If you write a script like the above and run it, it'll say "Please type something" and wait until you do and press enter, then tell you what you typed. Note the following three points:

 * This is an example of STDIN from the keyboard, i.e. user interaction, which can be used to make text-based role playing games, or for interactive menus, etc.
 * The angle-brackets readline operator only processes one line at a time, and lines are (by default) delimited by the newline character. So the program knows that you've finished typing the input when you press 'enter'. If you want more than one line of input, you could use a loop (more on that later).
 * Instead of typing the input to STDIN, you could redirect it with a pipe!

An example of a bash command that would do this:

```
echo "my input" | perl thescript.pl 
```

If your input has more than one line (e.g. a multi-line file) and you want to process each line as it comes in through the stream, use a `while` loop like so:

In [4]:
%%perl

# This code won't work in Jupyter notebook because it requires external input

while (<STDIN>) {
    # Remember the $_ special variable holds the current line read from the stream in this loop
    chomp; # Chop off the end-of-line character
    my $line = $_; 
    print "The current line is: $line\n";
}

Translated to English: `while` there is still something coming in through the STDIN input stream, do the following: chomp off the end of line character, assign the current line of input to a new variable called `$line`, and print a message to STDOUT saying what that input was. Rinse and repeat.

What happens if you run this perl code without a pipe to STDIN?

```
perl thescript.pl
```

Then you'll be faced with a silent prompt like before, and the <STDIN> will accept input from keyboard. But wait, previously you could tell it when you reached the end of input by pressing 'enter' because the <> operator only reads one line at a time. Now that you've nested it in a loop, how do you stop?

You should have asked that question before trying to run the script! Simply type `Ctrl-D`, which is the End of Transmission (EOT) character. This is an example of a [control character](https://en.wikipedia.org/wiki/Control_character), which date back to the days when the default output of a computer was a printer rather than a screen, and has origins in telegraphic codes. 

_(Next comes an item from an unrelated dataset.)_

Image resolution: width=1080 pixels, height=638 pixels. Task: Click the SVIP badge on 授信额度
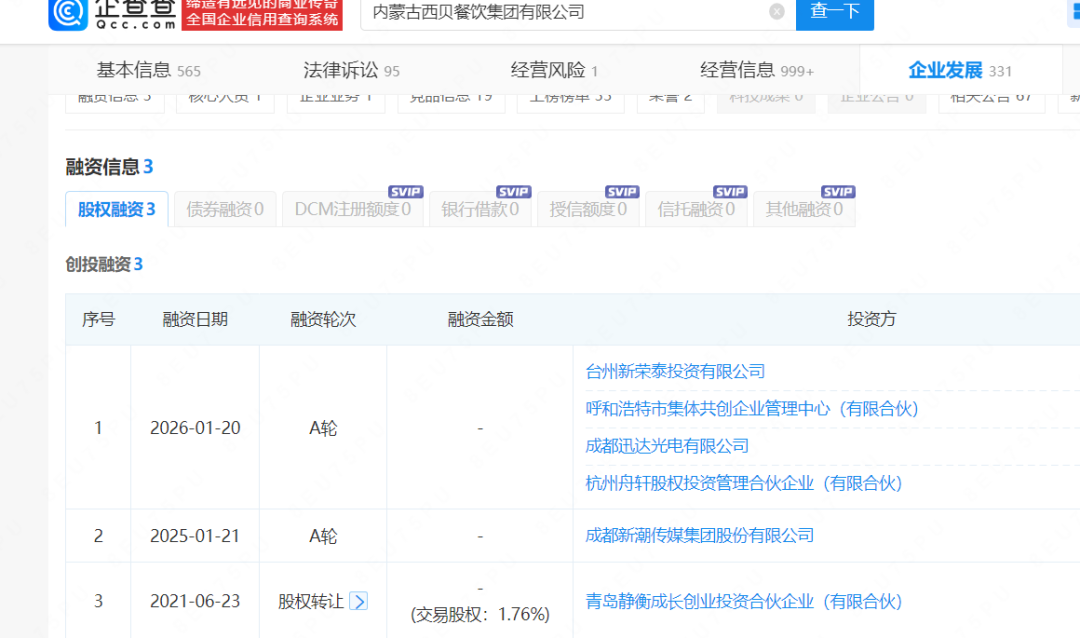pyautogui.click(x=621, y=191)
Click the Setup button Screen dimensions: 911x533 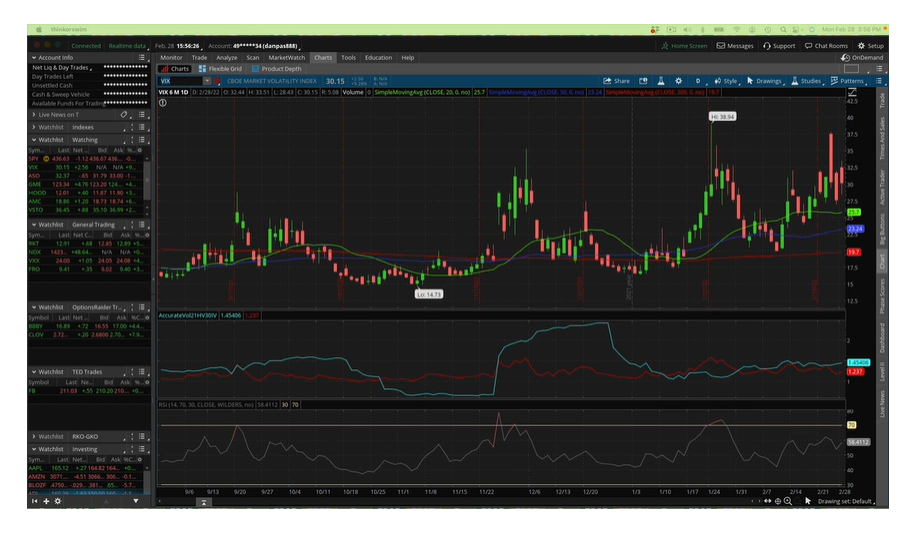(871, 45)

## Extra: Reading whole file into a string

Perl's default is to read files line by line. This is because it was designed for processing text like tables and log files, where each line is an entry.

Sometimes it makes sense to have the entire file in a single string, e.g. to apply a regex to search within the whole file. You can still split it up later into lines using `split` on the newline character `\n`. 

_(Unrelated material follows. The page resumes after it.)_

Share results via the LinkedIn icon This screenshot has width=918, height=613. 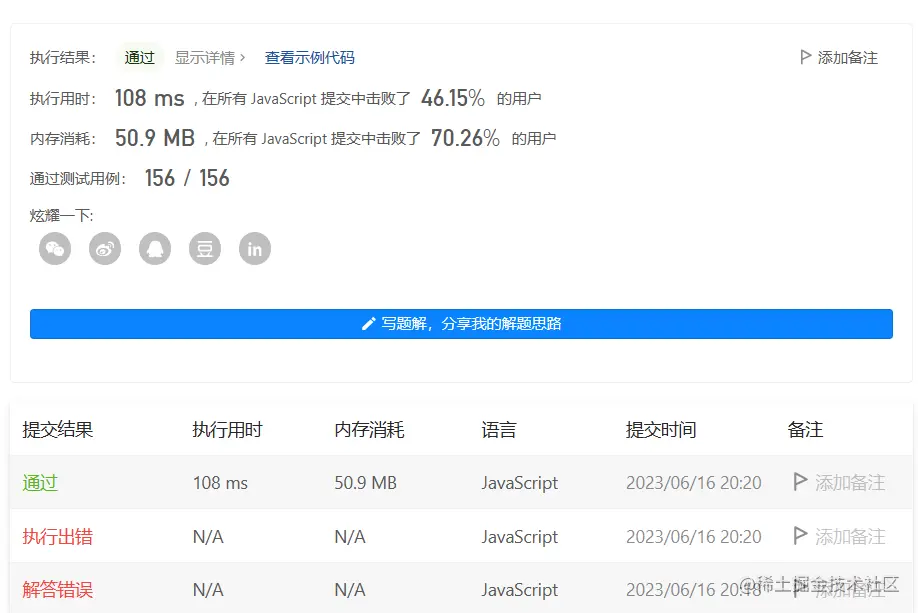255,248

To do this, you'll need to look "under the hood". 

There is a special variable called `$/` (that's the normal slash), the *input record separator*. The default value is `\n` (hence each line represents one record). To "slurp" a file into a single string, you'll want to tell Perl that there is no separator, i.e. let `$/` be undefined. 

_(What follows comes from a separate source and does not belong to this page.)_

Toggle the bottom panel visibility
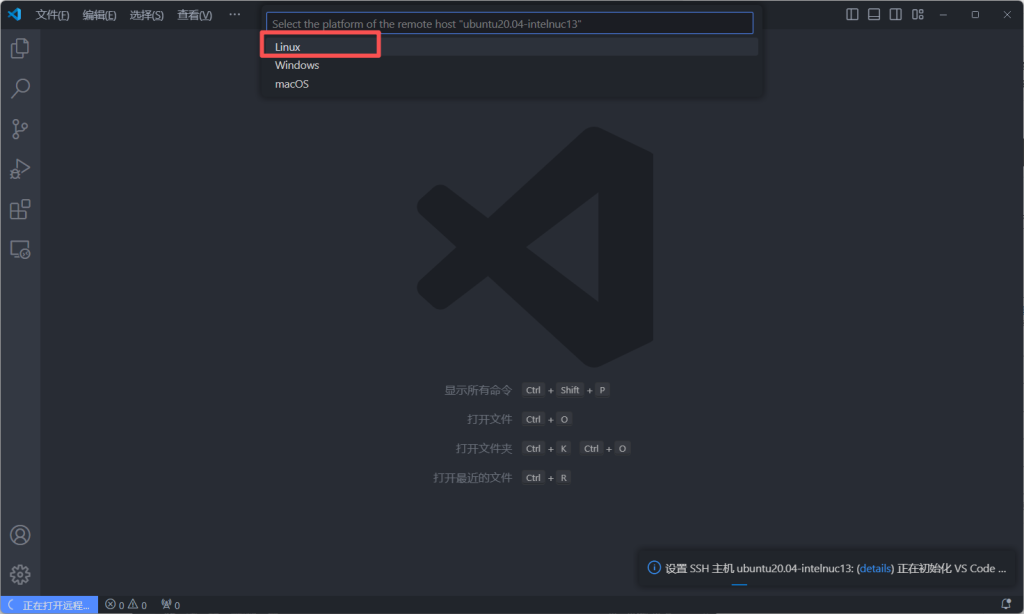1024x614 pixels. 874,15
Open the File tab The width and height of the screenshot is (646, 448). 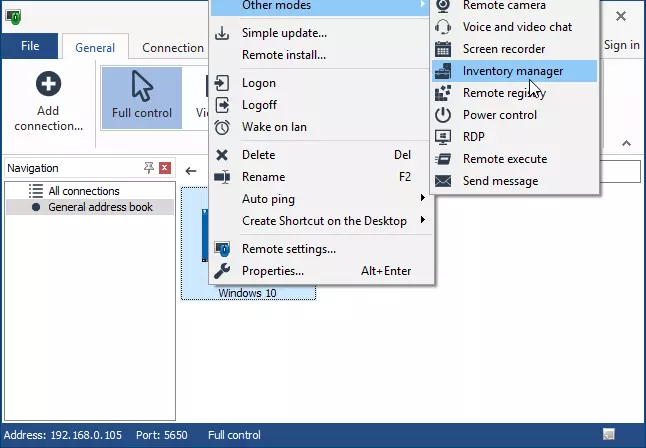click(x=30, y=46)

However, you only want this to apply to a single file and not for your entire script. To "isolate" this undefining of the input record separator, use the command `local` and fence off the slurping within curly braces.

In [5]:
%%perl

my $file = "demo_argv.pl";
my $contents; # Define variable to hold the contents
{ # Curly braces to contain the local definition of the separator
    open (my $fh, "<", $file) or die ("$!"); # Open file
    local $/ = undef; # Temporarily undefine the separator
    $contents = <$fh>; # Slurp!
    close $fh;
}
print length($contents); # Length of file contents in characters

297

## Remove files generated in this tutorial

In [63]:
%%bash

rm perlIO_example_*

# Exercises

Write scripts for the following tasks:

 * Write a table of integers from 1 to 100 and their squares to a new file. (Hint: Use a `for` loop.)
 * Add the integers from 101 to 200 and their squares to the same file that you created in the previous exercise. 
 * Read a Fasta file and report only the header lines. (Hint: Use `if` and regex.)